Até 2011, a China era, principalmente, um destino para o investimento europeu, mas, depois, a crise da dívida fez desvalorizar o preço dos activos na Europa. Alguns governos foram obrigados a avançar com privatizações e algumas veneráveis companhias tornaram-se menos exigentes em relação a potenciais investidores. Compradores chineses adquiriram a Volvo na Suécia, uma significativa posição de capital na Peugeot-Citroen e a casa de moda Sonya Rikiel, em Franca, o porto do Pireu, na Grécia, a cadeia de restaurantes Pizza Express na Europa e

No ano passado, quando os negócios Peugeot e Pizza Expressa foram concretizados, a actividade chinesa de fusões e aquisições na Europa atingiu um novo recorde. Apesar de o investimento chinês nos Estados Unidos também ter crescido, superando mesmo os fluxos de capital para a China, a Europa mostrou-se mais apetecível.

A China controla apenas 1% do stock de investimento estrangeiro na Europa, o que não é suficiente para gerar preocupação. Mas isto não inclui outras vias de participação como as que estão a acontecer no sector imobiliário em Portugal e na Lituânia, através dos programas de vistos gold.A Europa é relativamente barata, é aberta e tem aquilo que as companhias chinesas procuram: tecnologia e tradição familiar.

O negócio da Pirelli é o mais recente. Quem subscreve a oferta, a China National Tire & Rubber Company, parte do gigante estatal ChemChina, vende 20 milhões de pneus por ano, mas nunca ninguém ouviu falar das suas marcas: Rubber Six e Aeolus. Ela não tem a gloriosa história da Pirelli nas corridas de automóveis nem o seu famoso calendário. A companhia italiana parece sobreavaliada, estando a ser transaccionada a 23 vezes os seus ganhos, contra 16 vezes no caso da Michelin e 11 no da Korea’s Kumbo. No entanto, ela dispõe da quinta mais valiosa marca de pneus a nível mundial e as outras duas marcas europeias nas cinco maiores, a Michelin e a Continental, pertencem a companhias muito maiores que dificilmente serão alvo de tentativa de aquisição.

Para um comprador ambicioso, cheio de dinheiro e com capacidade produtiva, a Pirelli é o negócio certo. A sua capitalização bolsista é de apenas 7200 milhões de euros (muito pouco, comparado com a facturação da ChemChina no ano passado, cerca de 37 mil milhões de euros) e o seu nome pode atirar o gigante chinês dos pneus para um lugar de projecção mundial. É um pouco como aconteceu quando a chinesa Geely comprou a Volvo, não apenas pela tecnologia da companhia sueca, mas também pelo seu reconhecimento internacional.

Apesar de o mercado ter torcido o nariz à primeira proposta de preço da ChemChina, será preciso ir muito mais longe para que a Pirelli se torna demasiado cara para aquilo que é, na base, um braço do governo chinês.

No entanto, há um problema.

A maioria do investimento chinês na Europa vai para firmas já existentes. Não há projectos de raiz. Não há nada de errado no facto de companhias privadas – como a Hony Capital, que comprou a Pizza Express, ou a Geely, que salvou a Volvo – comprarem companhias europeias. Os negócios transfronteiriços são comuns por estes dias. Mas quando velhas marcas europeias caem nas mãos de companhias estatais chinesas, o caso vira geopolítico, também: os países europeus estão, para todos os efeitos, a ceder parte da sua herança para o polvo que é o governo chinês poder expandir a sua influência mundial.

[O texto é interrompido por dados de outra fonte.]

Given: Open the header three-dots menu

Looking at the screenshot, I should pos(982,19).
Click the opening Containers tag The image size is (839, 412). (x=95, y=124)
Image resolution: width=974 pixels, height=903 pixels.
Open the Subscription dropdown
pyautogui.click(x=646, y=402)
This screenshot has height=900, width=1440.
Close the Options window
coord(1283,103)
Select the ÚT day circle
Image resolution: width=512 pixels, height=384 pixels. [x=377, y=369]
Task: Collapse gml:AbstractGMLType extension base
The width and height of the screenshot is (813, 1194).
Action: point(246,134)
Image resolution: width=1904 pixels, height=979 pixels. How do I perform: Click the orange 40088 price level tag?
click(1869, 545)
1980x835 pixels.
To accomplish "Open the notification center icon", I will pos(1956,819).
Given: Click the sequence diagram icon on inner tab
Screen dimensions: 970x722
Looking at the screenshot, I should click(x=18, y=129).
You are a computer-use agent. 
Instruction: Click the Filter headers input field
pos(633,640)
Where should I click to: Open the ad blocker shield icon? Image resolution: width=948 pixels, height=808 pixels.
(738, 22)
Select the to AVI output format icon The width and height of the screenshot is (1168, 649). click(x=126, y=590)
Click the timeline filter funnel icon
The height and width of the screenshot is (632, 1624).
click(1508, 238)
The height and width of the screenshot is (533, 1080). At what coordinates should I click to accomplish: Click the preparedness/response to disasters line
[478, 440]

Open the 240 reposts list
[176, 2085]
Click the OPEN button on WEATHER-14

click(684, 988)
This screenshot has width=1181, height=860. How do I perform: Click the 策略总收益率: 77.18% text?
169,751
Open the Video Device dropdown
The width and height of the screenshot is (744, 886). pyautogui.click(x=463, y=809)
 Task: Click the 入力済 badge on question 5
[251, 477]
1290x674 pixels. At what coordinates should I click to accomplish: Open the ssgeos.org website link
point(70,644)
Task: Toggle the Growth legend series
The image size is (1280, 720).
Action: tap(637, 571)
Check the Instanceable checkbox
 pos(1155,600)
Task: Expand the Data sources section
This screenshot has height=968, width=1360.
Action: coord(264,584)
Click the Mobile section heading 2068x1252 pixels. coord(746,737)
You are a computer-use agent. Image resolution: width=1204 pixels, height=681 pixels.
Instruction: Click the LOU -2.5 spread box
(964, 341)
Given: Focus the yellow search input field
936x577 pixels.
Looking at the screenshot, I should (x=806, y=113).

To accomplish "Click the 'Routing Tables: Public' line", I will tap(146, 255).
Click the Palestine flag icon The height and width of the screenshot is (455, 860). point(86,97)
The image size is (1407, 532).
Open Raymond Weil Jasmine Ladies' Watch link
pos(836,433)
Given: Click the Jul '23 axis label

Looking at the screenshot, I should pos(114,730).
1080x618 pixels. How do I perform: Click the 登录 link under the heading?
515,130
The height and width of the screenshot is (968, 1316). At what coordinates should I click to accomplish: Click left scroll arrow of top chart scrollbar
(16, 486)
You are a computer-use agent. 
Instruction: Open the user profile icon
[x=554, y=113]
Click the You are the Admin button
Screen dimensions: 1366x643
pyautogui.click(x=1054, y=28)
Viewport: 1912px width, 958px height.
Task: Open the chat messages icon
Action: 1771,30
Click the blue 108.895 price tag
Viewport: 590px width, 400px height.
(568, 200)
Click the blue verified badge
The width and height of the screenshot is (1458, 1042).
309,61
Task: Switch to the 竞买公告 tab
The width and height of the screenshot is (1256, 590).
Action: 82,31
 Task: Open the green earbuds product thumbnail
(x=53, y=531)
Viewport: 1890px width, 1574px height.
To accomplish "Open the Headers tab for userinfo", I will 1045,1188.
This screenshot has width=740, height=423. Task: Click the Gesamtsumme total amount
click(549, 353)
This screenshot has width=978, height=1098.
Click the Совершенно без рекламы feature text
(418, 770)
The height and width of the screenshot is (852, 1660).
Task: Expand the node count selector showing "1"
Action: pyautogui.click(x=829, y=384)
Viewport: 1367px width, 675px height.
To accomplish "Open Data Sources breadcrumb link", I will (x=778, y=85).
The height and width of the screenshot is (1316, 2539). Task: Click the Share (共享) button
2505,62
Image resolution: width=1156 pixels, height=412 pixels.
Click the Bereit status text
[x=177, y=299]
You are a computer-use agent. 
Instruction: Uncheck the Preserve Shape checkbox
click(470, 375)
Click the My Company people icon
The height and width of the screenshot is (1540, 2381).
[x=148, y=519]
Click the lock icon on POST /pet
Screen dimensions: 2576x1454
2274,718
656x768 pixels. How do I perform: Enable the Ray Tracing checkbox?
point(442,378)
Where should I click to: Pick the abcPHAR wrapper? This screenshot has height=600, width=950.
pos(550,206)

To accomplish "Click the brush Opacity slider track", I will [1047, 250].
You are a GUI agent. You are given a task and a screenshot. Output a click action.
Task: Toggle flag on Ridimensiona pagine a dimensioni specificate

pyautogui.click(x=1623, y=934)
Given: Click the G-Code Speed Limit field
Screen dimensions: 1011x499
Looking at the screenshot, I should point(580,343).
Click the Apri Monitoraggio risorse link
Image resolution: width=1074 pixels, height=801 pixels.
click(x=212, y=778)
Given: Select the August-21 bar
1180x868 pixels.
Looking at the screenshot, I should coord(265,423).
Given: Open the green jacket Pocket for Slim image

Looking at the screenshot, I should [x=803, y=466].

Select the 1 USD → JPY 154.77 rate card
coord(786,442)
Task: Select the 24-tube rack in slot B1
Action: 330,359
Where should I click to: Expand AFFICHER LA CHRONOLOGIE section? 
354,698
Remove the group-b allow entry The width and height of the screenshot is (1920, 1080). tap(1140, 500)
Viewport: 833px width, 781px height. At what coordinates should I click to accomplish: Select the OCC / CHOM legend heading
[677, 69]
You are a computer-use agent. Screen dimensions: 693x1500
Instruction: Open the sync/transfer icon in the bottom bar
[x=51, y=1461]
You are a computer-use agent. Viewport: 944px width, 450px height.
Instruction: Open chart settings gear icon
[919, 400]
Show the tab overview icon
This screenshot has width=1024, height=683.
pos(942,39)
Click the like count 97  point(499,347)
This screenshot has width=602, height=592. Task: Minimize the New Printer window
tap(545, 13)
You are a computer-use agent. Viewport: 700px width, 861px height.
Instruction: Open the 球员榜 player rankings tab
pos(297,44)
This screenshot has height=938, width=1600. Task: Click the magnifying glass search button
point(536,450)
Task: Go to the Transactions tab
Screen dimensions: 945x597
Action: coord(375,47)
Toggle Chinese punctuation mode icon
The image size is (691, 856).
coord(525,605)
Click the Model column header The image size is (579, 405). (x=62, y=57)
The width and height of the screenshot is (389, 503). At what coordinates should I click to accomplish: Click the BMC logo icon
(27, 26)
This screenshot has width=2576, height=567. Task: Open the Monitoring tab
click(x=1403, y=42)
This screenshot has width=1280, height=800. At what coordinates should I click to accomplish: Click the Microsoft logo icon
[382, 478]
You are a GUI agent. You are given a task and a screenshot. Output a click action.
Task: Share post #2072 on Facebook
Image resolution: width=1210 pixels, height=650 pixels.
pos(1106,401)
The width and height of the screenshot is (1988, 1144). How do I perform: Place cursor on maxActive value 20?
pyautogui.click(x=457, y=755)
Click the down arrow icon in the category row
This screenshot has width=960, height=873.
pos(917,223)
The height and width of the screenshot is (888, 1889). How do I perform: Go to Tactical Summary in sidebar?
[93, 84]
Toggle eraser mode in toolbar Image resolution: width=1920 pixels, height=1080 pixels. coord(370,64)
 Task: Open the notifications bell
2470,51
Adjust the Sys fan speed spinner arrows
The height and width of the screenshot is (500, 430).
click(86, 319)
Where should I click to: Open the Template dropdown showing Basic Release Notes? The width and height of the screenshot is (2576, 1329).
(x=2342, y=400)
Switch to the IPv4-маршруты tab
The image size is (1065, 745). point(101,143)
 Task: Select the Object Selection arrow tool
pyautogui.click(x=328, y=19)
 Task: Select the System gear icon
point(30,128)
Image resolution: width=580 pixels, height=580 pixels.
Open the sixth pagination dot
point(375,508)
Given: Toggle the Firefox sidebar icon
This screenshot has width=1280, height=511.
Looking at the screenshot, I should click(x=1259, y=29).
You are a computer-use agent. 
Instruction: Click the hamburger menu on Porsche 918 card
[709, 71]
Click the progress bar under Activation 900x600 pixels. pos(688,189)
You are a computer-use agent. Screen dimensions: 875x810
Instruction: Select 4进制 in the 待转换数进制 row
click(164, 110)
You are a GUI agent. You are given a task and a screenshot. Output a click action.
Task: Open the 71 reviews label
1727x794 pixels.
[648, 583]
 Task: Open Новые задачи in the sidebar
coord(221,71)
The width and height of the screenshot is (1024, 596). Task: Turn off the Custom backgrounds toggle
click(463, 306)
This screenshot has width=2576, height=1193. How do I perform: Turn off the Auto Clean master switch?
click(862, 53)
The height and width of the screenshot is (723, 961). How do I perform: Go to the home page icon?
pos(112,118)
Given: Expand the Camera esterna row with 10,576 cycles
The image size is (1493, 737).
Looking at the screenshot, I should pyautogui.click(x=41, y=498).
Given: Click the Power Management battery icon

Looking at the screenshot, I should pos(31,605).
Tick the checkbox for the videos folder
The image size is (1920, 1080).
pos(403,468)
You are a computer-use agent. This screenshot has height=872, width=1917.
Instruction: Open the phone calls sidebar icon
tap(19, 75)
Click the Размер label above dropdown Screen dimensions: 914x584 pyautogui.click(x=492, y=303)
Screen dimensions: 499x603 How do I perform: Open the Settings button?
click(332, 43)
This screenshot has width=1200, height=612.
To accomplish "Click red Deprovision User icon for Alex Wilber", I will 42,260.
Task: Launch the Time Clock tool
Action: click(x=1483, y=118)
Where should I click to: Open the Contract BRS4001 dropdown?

“De momento, o investimento chinês pode parecer caído do céu, mas isso pode mudar… para um cavalo de Tróia que irá introduzir as políticas e os valores chineses no coração da Europa”, escreveu, no ano passado, Sophie Meunier, professora na Universidade de Princeton.

Os europeus que querem investir na China são obrigados a constituir joint-ventures com parceiros chineses e outras restrições aplicam-se a indústrias específicas. A União Europeia está a negociar um regime mais aberto, mas a Europa continua em desvantagem. Não se trata de uma questão de reciprocidade. A abertura do investimento a empresas estatais chinesas significa apoio a um regime que não é propriamente amigo da Europa e que não partilha os seus valores. Não é melhor do que abrir os mercados europeus às companhias estatais russas como a Rosneft e a Gazprom. Alegremente, eles irão comprar tudo o que puderem, nem que seja apenas para reforçar o peso negocial de Moscovo perante a União Europeia.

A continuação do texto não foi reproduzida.